Just talked to the girl you brought home from the bar last night while she was looking for her panties. She said to tell you "nice try".
Based on her brazillian stubble I would guess her plan had been to wait one more date before sleeping with me. Seems the plan was flexible.
It's an open bar on a yacht... I'm going to drown.
we were shitfaced at work by 8pm. I had to stop myself from pouring vodka in everyone's cappuccino.
They can be so fun, drunk bruises are like clues to the treasure of what actually happened last night. "why do I have a bruise on my belly button? oh right. i was trying to turn my stomach off so I would stop throwing up."

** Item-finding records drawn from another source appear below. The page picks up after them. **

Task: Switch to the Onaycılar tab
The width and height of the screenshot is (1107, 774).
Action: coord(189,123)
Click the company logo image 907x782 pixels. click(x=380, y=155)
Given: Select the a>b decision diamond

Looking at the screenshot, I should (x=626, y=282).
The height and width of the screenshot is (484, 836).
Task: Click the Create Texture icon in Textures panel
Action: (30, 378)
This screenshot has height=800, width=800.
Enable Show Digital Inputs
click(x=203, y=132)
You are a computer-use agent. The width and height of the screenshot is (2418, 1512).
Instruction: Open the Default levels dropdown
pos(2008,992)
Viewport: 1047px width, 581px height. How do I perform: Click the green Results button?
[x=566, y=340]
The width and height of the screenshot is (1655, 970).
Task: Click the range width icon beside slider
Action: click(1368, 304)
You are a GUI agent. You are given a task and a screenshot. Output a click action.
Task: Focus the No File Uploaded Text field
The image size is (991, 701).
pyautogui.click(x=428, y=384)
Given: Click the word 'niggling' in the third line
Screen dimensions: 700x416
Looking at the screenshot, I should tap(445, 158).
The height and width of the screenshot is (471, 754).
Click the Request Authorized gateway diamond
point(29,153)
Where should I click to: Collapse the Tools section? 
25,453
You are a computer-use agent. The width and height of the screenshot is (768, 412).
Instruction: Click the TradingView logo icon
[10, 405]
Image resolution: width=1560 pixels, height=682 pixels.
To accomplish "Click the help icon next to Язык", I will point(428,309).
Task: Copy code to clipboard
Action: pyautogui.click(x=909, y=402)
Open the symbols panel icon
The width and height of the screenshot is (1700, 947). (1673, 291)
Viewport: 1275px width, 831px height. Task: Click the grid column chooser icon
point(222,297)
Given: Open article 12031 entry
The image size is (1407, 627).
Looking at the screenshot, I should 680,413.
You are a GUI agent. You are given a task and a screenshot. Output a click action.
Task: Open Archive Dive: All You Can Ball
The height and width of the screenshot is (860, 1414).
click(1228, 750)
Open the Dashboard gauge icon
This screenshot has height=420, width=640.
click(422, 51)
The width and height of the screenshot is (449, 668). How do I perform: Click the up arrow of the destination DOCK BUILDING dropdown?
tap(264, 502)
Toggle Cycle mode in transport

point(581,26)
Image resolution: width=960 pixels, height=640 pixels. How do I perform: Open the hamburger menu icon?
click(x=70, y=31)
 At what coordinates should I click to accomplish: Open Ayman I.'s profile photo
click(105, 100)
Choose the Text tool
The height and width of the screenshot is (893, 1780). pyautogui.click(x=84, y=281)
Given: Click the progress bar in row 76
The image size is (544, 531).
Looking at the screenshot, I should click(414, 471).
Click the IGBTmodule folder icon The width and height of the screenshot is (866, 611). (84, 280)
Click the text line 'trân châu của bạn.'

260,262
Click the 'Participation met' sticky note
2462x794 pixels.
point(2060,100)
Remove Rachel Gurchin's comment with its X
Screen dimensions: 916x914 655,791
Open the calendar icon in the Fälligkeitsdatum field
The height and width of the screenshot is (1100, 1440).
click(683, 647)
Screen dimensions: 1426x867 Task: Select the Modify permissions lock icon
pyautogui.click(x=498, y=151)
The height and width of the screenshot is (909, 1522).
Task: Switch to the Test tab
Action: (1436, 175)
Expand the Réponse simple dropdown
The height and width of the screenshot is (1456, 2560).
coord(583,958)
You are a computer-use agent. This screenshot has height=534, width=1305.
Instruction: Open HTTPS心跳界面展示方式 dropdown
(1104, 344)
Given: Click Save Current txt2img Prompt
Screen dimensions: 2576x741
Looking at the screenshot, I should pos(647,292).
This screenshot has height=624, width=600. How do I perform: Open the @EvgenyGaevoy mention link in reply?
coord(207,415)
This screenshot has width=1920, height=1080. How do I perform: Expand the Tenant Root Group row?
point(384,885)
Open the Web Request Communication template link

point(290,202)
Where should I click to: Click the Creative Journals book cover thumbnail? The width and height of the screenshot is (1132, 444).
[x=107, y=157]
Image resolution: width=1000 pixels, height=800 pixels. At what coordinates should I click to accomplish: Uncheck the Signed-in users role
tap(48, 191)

Want to come over? I'm getting stoned and watching Netflix and making s'mores over a candle in my room
You have no idea how pumped I am. I literally plan on dying. You're in my will
Well I can't message him and be like "hey I was behind you in CVS a month ago and I remembered your last name and DOB and looked you up on fb and added you so wanna hang out"
Yeah, first date. First take a pic of him to circulate around for your friends and than have him fill out a short penis questionnaire. Seems completely legit to me.
I've literally NEVER been on a date or gotten through one episode of netflix without having sex like I JUST WANT TO WATCH TRUE DETECTIVE
my grandpa paid for my boob job but he just doesn't know it.
Found a pic on my phone from last night. You're drunk. Arm wrestling some guy. In the bar bathroom. At a baby changing station. It's my new wallpaper.
Working nightshift means its never too early to start drinking- and you can quote me on that
It wasn't intentional or anything but I've now had sex with all of your siblings. How's college going?
You just kept telling everyone to call you MFT.. Mother Fucking Tornado.